Brian W. Starr, MD, Elizabeth A. Lax, MD, David Parizh, DO, Haithem M. Elhadi Babiker, MD, DMD
University of Cincinnati
2019-02-13

Presenter: Brian W. Starr, MD

Affidavit:
All authors have made substantial contributions defined by the conception and design of the study, acquisition of data, analysis and interpretation of data, and/or drafting/revising the article critically for important intellectual content.

Director Name: Ann Schwentker, MD

Author Category: Resident Plastic Surgery
Presentation Category: Clinical
Abstract Category: Craniomaxillofacial

Introduction: There are approximately 350 cases of calcifying epithelial odontogenic tumor (CEOT) reported in literature since its first description by Dr. Jorgen Pindborg in 1958. None of these cases have been reported in a patient younger than eight years of age. Given the paucity of data that exists on CEOT in the pediatric population, a consensus on diagnostic approach and timing of treatment and skeletal reconstruction does not exist.

Methods: We present an interesting case of a five-year-old girl who presented with a mandibular mass that, on further workup, was diagnosed as a CEOT. We discuss our approach and treatment algorithm to these types of lesions in the pediatric population.
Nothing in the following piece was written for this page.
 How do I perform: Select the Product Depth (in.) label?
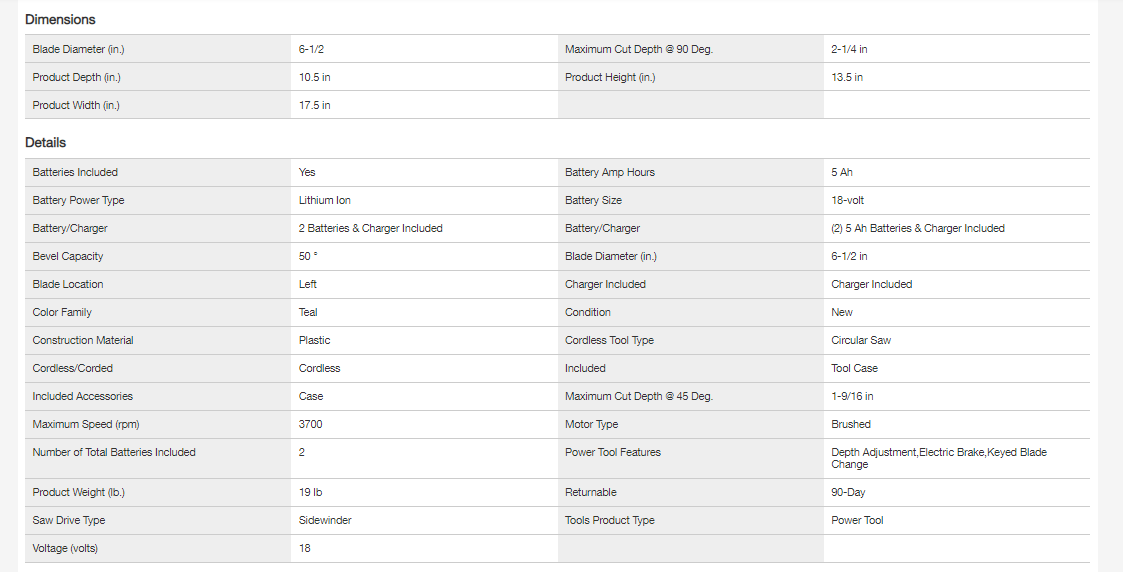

Results: A five year-old girl presented to our institution with a slow-growing mandibular mass and a CT demonstrating a 2 x 2 x 3 cm expansile lesion. Giving strong consideration to the patient's young age and morbidity associated with wide resection and additional reconstruction, the decision was made to proceed with excision and peripheral ostectomy. We opted to defer immediate reconstruction with the aim that we would avoid obscuring surveillance picture, minimize infectious risk, and allow time for spontaneous regeneration.

Conclusions: Pindborg tumors are rare and slow-growing, usually presenting around 40 years of age. There is no established consensus regarding management of these lesions in the pediatric population. Relying heavily on our experience with other pediatric mandibular tumors and drawing from the existing data for adults, we make the case for conservative, single-stage approach to these lesions.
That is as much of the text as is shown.